* Work item
Find the word "accomplish" in the records and copy every line where it occurs.

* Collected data
[Start of section]
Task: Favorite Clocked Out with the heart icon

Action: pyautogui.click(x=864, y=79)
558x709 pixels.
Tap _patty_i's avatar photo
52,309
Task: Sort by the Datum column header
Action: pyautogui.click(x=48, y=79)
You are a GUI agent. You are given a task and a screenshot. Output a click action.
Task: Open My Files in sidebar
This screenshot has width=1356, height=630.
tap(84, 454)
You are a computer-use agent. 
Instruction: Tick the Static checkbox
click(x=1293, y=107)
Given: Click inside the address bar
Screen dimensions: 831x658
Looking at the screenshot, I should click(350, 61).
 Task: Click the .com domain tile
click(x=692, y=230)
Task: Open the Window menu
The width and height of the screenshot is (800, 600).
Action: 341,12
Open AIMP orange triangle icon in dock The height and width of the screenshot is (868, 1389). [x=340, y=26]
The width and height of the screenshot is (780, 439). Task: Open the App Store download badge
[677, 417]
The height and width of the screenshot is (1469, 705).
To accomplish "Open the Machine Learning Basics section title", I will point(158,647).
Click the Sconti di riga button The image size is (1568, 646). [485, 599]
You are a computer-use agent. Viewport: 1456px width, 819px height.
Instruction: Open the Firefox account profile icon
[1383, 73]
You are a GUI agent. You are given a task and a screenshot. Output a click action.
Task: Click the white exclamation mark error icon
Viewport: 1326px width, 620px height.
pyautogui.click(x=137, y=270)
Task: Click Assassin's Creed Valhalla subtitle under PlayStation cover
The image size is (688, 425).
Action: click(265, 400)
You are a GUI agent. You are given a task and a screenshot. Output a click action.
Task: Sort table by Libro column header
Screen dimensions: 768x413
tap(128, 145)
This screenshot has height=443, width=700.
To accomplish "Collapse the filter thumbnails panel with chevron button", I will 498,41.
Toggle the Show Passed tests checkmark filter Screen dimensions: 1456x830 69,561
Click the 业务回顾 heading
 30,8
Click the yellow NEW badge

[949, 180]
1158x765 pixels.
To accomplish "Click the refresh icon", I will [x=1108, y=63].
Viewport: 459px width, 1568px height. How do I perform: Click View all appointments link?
[End of section]
* Output of the task
To accomplish "Open the Machine Learning Basics section title", I will point(158,647).
To accomplish "Collapse the filter thumbnails panel with chevron button", I will 498,41.
To accomplish "Click the refresh icon", I will [x=1108, y=63].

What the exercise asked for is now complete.